In this sense, he notes, real-time, policybased online charging is not just a way to get new subscribers in the way that prepaid services have attracted new categories of customers. "It's a way to control access to service delivery," he says. "One could make the case that the value of the bundled service is higher
than old voice service so you really want to be able to control access to those services."

In July, Intec announced availability of its Intec IMS Charging Solution, now in proof-of-concept trials by a number of operators. As defined by the IMS specification, the Intec Charging Collection Function (Intec CCF) delivers a comprehensive offline charging capability, and the Intec Online Charging Solution (Intec OCS) supports real-time authorization of requests for services as well as full provision of rating (RF) and account balance management (ABMF) functionality.

In early trials and deployments, Intec has been involved in interfacing both off- and online charging, integrating with the IMS core and with presence and other application servers, Woods says. With the advent of all- IP networks over past 24 months, "it is one of most interesting things we've found: we
used to talk to network people about offline rating and business people about online rating. Now you have to approach them as the same thing."

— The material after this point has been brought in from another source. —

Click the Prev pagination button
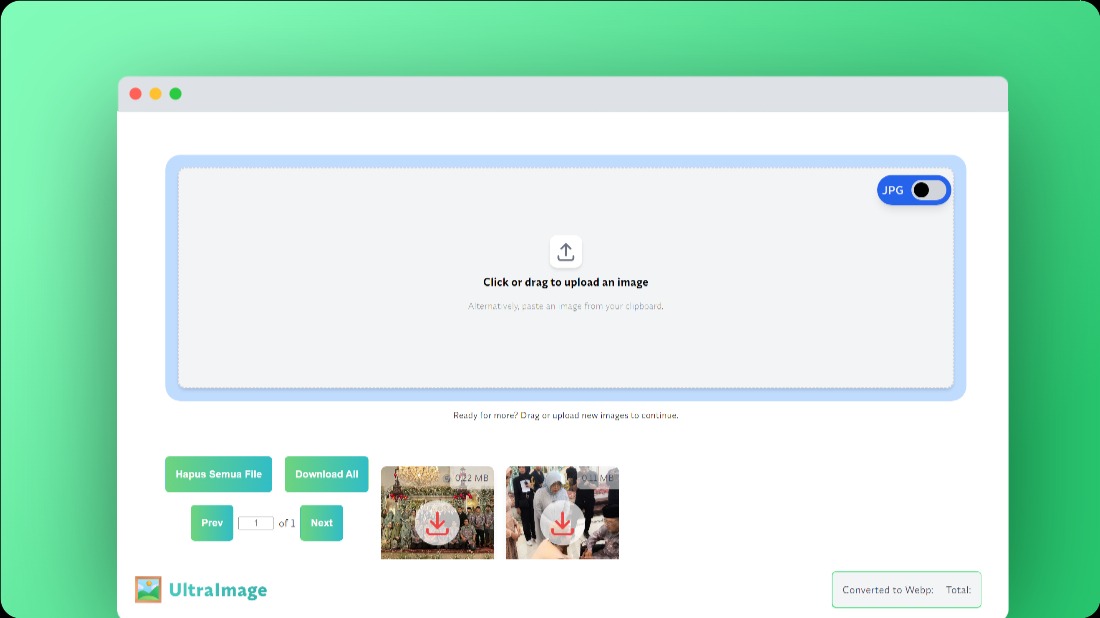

Although the rating and charging solution vendors agree that full online charging remains many months away, the operators are positioning themselves. Among Openet customers, FusionWorks software already processes some 1.3 billion events and transactions daily for AT&T Wireless, 3.6 billion events and transactions daily for Verizon Wireless and some 8 billion to 10 billion worldwide.

With 3GPP's mandatory charging interfaces in place, "large operators are now beginning to launch online charging systems," Openet's O'Flynn says. "Because online charging is more complex, a lot of larger companies are still planning. Those who have decided something are doing one or two services on IMS,
and based on how they go, plan to launch two more. In many cases, the online charging spec for IMS will be used not only for strategic IMS, but also for selecting the charging system for bridging what they have today to full IMS. So there are more IMS charging deals than overall IMS deployments."

All in all, adoption will be an evolution, not a revolution, he says. But with opportunities in both IMS service convergence and packaging third-party services looming on the horizon, the operators are not standing still.

"The last time I have seen a surge this large," says O'Flynn, "was DoCoMo in Japan when they opened their platform to everyone."